E子 木型に続いて、次はアッパーのお話を伺いたいと思います。ケンジントンシリーズに使われているこの革には、色が暗い部分と明るい部分があり、とても雰囲気がありますね。
丸山 これはイタリアのイルチア社というタンナーが製造しているラディカカーフという革。あえてムラ感を表現するために手作業で染料をしみ込ませていくタンポナートと呼ばれるハンドアンティーク技術で、タンポナート専門の手塗職人が仕上げています。こちらの明るいブラウンが分かり易いですが、非常に味わいのある美しい仕上げですね。
E子 靴の製造工程の最後にアンティーク仕上げをするのは知っていますが、一枚のフルスキン革の状態からタンナー内で仕上げを施しているんですね。だから革自体に価値がある。
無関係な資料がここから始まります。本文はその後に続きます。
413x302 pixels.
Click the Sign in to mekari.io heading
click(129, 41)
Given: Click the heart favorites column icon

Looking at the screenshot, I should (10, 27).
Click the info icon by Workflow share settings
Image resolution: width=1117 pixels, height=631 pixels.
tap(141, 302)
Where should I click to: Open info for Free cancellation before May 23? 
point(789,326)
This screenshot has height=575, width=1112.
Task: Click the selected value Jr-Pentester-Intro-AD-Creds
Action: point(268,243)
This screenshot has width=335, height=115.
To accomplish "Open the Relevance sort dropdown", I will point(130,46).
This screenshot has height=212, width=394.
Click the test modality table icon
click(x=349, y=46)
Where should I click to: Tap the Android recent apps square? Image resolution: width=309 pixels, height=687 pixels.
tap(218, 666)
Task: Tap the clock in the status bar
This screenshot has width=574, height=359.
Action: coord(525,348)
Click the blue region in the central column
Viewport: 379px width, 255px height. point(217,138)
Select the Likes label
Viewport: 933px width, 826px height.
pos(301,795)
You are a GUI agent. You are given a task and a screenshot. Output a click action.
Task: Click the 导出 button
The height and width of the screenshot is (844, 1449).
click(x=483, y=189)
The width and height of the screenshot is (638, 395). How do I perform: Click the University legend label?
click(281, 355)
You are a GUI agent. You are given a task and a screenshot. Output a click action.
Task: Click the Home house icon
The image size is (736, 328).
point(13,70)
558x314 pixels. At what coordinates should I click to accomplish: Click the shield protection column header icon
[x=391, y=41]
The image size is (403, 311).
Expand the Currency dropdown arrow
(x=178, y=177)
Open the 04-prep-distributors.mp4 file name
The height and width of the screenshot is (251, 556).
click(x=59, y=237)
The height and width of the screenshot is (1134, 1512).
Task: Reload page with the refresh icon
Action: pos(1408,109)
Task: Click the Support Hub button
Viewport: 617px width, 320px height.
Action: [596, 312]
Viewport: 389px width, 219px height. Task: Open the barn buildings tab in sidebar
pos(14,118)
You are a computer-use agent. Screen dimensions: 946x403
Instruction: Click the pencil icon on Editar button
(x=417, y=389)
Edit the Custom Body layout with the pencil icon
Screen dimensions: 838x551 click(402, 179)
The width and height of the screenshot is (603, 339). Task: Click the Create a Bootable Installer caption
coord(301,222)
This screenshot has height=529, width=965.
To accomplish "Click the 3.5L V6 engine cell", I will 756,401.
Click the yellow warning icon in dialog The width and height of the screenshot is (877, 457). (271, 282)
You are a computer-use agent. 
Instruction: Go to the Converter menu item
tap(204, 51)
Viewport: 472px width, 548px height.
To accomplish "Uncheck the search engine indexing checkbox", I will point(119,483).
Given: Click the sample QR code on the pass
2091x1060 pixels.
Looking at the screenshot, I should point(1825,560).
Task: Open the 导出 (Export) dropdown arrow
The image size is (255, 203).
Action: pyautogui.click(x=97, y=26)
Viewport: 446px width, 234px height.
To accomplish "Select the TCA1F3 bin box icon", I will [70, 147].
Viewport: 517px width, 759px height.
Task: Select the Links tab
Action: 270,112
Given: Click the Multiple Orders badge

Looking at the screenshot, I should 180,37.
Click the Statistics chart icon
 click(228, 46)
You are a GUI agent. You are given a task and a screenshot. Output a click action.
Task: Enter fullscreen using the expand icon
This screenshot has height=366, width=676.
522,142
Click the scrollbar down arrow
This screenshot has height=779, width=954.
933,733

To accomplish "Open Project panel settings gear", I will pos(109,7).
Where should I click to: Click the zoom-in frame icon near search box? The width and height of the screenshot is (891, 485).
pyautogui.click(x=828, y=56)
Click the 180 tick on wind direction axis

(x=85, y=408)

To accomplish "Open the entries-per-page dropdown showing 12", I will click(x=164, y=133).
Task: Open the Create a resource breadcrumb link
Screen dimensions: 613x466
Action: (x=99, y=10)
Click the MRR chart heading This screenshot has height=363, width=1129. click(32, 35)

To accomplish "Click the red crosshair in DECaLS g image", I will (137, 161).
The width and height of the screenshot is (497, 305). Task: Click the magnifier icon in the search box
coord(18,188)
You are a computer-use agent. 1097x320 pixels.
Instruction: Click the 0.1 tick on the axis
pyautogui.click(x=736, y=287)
丸山 その通り。ケンジントンIが発売になったのは2009年ですが、この靴をデザインしたその当時は「あの憧れのイルチアのラディカカーフを日本製の靴に使えるなんて!」という思いがけない驚きと嬉しさがありました。
E子 思いがけない驚きと嬉しさですか。
丸山 それはもう相当舞い上がりました。なぜならヨーロッパの名だたる高級シューズブランドがこぞって使っていた革で、そうそう誰でも仕入れられる訳ではないですから。ちょっとシェットランドフォックスがブランドとして認められたような気持ちになりました。
E子 ラディカカーフを使うことができるということは一つのステータスのようなものだったんですね。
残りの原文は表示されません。